The Prince George's County Board of Education decided last night to require additional math and social studies courses for a high school diploma and paved the way for increasing the number of courses necessary for graduation.

The new requirements, drafted by a task force of administrators, principals and teachers, mean that students in grades 9 through 12 will be required to take 14 units in academic subjects (English, math, science and social studies)--more than any other major school system in the area.

The requirements will first be imposed on ninth graders next year. Students now in high school will not be affected.

The requirements are aimed in part at keeping Prince George's high school seniors in class their last year of school. But they are also geared toward bringing traditional high school curriculum in line with the needs of the increasingly technological 1980s.

The authors of the requirements wanted to add the county's first mandatory computer literacy requirement, but the idea was sidetracked because the school system lacks money to buy enough computers for the students.

The tougher curriculum "is consistent with the changing requirements for the job market and requirements for entrance to colleges," said Louise F. Waynant, who is in charge of instruction for the county schools. Waynant noted that the University of Maryland, which accepts a large part of the county's college-bound residents, will soon require three years of math for entry into the undergraduate program.

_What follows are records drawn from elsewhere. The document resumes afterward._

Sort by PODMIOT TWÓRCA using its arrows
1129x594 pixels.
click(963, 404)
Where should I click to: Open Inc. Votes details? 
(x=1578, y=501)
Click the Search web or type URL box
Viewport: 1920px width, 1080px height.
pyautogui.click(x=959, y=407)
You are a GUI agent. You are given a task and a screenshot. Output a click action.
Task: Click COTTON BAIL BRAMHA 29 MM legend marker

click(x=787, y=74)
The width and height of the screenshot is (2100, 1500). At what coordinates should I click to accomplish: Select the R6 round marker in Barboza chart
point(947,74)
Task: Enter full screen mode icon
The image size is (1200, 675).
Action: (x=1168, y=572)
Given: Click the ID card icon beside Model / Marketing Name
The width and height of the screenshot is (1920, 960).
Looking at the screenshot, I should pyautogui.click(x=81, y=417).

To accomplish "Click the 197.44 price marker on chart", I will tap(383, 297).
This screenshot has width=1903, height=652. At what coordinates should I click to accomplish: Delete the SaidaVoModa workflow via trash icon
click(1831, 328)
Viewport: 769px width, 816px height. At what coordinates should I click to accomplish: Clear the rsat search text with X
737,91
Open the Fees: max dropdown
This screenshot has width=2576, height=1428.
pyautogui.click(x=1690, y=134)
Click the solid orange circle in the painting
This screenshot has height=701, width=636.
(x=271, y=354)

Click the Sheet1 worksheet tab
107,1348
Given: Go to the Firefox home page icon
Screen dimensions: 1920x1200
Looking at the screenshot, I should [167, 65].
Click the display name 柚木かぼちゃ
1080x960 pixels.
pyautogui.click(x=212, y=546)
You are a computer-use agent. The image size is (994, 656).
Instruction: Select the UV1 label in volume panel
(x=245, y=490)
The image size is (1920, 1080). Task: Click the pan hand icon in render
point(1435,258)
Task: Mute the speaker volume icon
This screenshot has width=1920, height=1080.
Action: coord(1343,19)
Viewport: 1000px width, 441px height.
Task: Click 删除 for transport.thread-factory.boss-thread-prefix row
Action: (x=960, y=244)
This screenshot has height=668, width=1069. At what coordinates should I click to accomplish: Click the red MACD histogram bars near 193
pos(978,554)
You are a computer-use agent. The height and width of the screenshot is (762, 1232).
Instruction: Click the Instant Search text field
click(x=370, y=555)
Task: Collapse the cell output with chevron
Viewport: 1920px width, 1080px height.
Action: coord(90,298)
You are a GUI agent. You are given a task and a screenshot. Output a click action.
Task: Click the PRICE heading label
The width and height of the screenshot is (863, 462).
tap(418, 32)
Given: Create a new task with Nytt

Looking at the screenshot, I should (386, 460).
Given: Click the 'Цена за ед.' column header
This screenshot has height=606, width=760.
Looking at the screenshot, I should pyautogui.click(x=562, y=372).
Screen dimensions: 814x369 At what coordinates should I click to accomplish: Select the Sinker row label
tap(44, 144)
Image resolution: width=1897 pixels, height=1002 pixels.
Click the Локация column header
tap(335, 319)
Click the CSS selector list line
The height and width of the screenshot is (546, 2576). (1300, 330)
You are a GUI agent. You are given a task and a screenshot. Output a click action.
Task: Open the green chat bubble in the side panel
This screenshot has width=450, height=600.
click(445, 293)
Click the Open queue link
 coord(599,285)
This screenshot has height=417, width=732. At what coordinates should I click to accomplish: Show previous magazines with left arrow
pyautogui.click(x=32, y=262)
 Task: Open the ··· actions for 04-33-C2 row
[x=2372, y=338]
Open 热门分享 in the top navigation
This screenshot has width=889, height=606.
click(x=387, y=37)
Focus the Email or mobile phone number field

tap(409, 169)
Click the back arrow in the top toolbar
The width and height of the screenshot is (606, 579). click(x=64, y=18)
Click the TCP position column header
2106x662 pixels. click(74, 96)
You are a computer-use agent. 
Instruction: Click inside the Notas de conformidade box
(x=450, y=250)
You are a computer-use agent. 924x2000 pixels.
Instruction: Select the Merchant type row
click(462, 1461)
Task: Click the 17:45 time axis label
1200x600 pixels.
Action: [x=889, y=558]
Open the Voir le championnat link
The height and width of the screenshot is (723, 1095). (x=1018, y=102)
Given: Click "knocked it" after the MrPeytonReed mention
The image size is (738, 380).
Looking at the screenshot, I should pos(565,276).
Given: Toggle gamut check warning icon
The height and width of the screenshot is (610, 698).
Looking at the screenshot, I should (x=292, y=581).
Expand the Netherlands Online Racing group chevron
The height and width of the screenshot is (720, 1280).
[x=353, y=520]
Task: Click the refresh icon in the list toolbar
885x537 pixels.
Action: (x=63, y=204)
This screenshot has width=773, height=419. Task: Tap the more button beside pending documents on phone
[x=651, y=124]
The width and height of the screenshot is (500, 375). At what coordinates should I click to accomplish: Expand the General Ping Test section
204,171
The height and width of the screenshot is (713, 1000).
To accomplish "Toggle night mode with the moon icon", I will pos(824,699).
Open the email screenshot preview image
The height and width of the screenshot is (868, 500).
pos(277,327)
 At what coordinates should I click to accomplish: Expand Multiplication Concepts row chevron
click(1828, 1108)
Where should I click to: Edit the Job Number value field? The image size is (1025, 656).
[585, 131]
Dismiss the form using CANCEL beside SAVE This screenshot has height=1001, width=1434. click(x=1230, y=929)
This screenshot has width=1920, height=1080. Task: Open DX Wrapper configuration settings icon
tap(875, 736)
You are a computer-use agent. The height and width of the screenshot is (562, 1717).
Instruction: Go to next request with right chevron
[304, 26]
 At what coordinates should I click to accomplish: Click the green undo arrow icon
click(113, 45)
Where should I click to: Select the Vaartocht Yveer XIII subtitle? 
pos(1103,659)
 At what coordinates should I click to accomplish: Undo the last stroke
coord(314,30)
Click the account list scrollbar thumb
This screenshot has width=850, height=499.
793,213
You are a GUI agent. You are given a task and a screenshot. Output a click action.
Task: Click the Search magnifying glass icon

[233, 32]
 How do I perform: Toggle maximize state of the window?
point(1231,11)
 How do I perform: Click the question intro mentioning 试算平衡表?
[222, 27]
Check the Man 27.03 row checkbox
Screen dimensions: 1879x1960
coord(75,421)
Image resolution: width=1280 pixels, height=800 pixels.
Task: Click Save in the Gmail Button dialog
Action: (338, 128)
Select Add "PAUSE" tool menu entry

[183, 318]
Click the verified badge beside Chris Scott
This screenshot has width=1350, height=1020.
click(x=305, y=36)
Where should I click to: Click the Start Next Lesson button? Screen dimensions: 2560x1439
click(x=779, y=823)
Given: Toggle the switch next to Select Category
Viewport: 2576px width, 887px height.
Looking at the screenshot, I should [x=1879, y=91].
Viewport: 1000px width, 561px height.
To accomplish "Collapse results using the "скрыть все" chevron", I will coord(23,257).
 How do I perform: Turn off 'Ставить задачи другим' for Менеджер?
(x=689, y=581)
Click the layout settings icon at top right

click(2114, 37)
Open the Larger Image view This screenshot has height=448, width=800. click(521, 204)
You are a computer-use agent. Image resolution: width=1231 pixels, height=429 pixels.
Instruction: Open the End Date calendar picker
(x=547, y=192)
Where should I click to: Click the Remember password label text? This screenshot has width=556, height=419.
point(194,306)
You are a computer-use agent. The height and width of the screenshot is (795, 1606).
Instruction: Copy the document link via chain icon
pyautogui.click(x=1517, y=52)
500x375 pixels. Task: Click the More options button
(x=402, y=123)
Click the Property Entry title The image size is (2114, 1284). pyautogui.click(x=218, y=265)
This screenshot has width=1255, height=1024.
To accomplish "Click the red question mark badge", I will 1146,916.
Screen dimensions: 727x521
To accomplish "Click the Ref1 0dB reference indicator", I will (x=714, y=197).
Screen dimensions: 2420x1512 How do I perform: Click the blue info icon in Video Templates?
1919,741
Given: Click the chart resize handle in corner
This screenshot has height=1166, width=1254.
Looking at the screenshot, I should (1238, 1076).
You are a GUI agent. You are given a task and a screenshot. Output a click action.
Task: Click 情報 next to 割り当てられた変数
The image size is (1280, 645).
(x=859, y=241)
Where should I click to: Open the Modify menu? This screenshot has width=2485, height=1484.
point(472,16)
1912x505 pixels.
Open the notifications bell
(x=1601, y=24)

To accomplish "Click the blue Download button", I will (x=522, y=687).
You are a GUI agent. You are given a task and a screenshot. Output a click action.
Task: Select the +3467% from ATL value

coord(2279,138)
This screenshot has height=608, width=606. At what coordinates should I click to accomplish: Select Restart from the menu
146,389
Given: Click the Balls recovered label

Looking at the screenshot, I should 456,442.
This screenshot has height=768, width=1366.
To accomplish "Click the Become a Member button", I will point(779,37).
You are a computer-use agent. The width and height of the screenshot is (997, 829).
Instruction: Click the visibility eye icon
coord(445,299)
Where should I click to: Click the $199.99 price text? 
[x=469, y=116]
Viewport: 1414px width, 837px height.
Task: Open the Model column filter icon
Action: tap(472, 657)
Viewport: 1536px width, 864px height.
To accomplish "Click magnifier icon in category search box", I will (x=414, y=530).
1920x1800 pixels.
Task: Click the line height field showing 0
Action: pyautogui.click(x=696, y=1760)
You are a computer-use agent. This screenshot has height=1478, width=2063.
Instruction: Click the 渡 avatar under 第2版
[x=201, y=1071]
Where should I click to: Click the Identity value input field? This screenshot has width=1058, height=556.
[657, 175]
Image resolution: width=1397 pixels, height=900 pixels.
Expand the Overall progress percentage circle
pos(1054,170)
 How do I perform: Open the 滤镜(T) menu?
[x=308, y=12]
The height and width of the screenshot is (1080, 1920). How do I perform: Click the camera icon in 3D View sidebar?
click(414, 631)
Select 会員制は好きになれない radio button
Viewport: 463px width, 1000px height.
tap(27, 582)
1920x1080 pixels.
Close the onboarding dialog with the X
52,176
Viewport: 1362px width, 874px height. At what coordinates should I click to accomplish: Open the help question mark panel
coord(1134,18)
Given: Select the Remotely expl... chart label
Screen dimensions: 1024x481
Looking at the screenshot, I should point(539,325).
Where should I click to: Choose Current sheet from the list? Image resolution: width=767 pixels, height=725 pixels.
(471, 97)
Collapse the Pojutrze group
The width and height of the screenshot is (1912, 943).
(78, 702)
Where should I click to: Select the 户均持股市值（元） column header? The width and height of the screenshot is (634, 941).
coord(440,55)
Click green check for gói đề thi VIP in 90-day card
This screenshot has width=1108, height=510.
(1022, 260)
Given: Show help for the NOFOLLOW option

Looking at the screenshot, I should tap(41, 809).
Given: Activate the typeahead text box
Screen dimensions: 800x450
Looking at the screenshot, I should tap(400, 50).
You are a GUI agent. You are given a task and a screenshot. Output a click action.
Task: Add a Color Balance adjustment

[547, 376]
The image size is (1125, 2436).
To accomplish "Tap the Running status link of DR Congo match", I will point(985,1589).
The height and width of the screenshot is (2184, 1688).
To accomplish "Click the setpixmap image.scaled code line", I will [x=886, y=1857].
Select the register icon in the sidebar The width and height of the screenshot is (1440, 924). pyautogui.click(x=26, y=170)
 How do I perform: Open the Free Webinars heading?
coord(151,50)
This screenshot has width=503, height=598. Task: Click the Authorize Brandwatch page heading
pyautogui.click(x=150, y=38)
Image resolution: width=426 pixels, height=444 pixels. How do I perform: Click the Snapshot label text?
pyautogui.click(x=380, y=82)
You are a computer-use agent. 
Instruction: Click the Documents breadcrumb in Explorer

Waynant cochaired the task force charged in September 1981 with refining the high school program.

The task force issued its 43-page report last summer, and the school board has been working on it since the fall. Board members adopted the following major recommendations for grades 9 through 12:

* Increasing the required years of social studies from three to four.

* Increasing the number of required years of math from two to three.

* Asking the State Board of Education to increase the total number of year-courses required for graduation from the present 20 to 22 or 24. Superintendent Edward J. Feeney is chairman of a state board subcommittee looking into that question.

"I like the idea of requiring more," Board Member Catherine Burch of Adelphi said yesterday. "I don't think that kids always make the best choices and although the parents are supposed to be involved they are not always."

Under the present Maryland requirement of 20 units for graduation, high school students often start their senior year needing only one or two courses for a diploma. Sometimes they spend the remaining hours working part-time jobs but some students, administrators say, get involved in other activities, including crime.

In Montgomery County, 11 core subjects are presently required for graduation; in Fairfax County, 12; in the District, 12.

The Prince George's board rejected a proposal to issue certificates recognizing achievement in a specific course of study like business, general or college preparatory to accompany the standard diploma. Some board members objected variously that it would be "elitist," "pompous" and "discriminatory."